All of the data should be copied exactly, with the pictures left out.

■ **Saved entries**
▬▬▬▬▬▬▬▬▬▬

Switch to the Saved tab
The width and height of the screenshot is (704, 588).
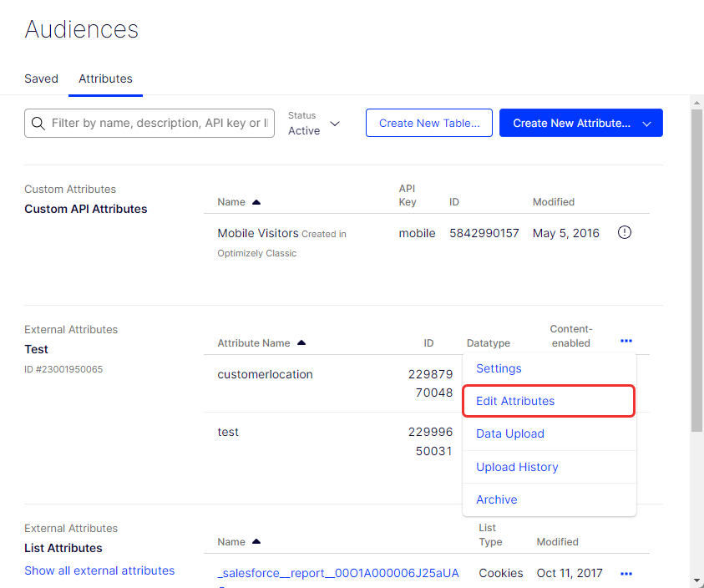[41, 79]
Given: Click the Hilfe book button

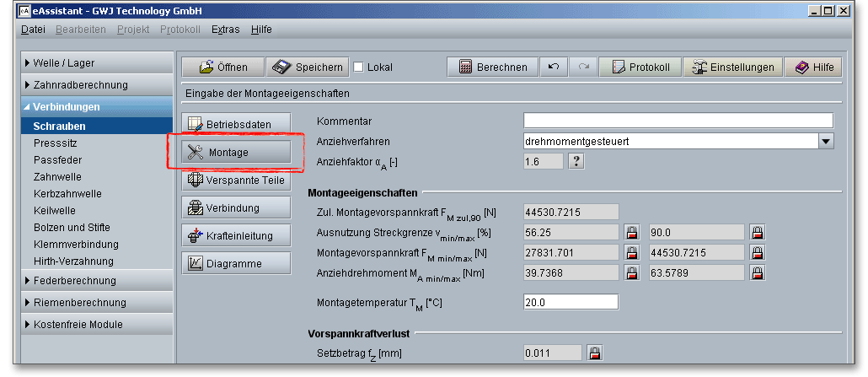Looking at the screenshot, I should tap(813, 67).
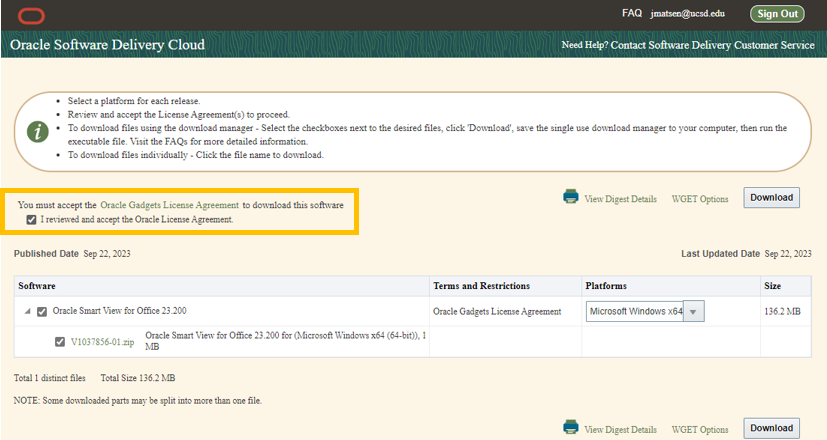
Task: Click the Oracle logo icon
Action: tap(32, 14)
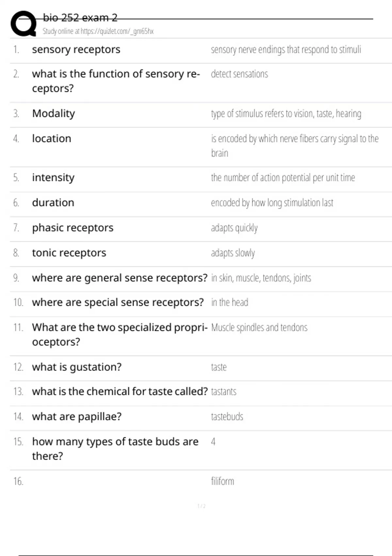Click the 'location' term in row 4

[x=52, y=138]
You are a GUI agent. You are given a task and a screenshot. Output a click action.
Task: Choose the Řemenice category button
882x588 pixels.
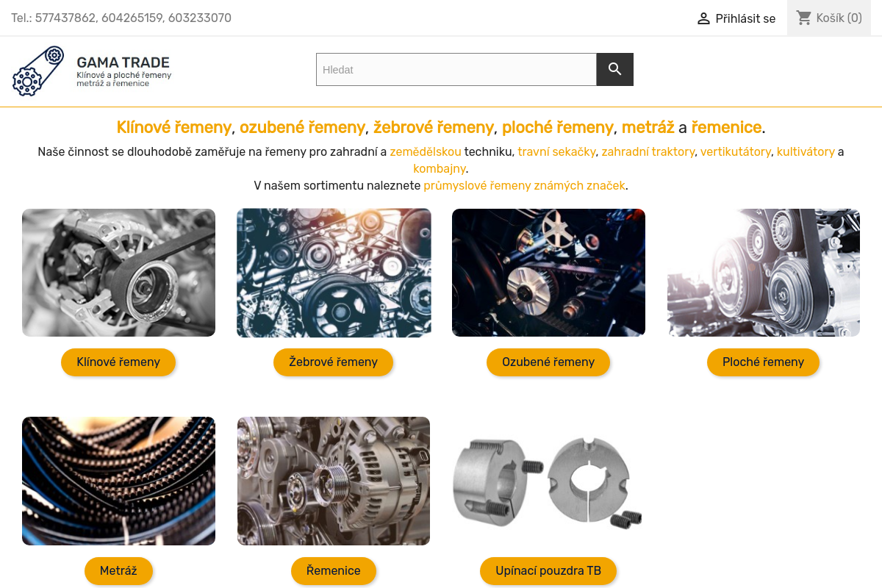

▬▬▬▬▬▬▬▬▬▬

■ **Written response**
Switch to the Saved tab
The width and height of the screenshot is (704, 588).
[41, 79]
Given: Click the Hilfe book button

Looking at the screenshot, I should tap(813, 67).
Task: Click the Oracle logo icon
Action: tap(32, 14)
Click the 'location' term in row 4

[x=52, y=138]
You are a GUI agent. You are given a task and a screenshot. Output a click action.
Task: Choose the Řemenice category button
882x588 pixels.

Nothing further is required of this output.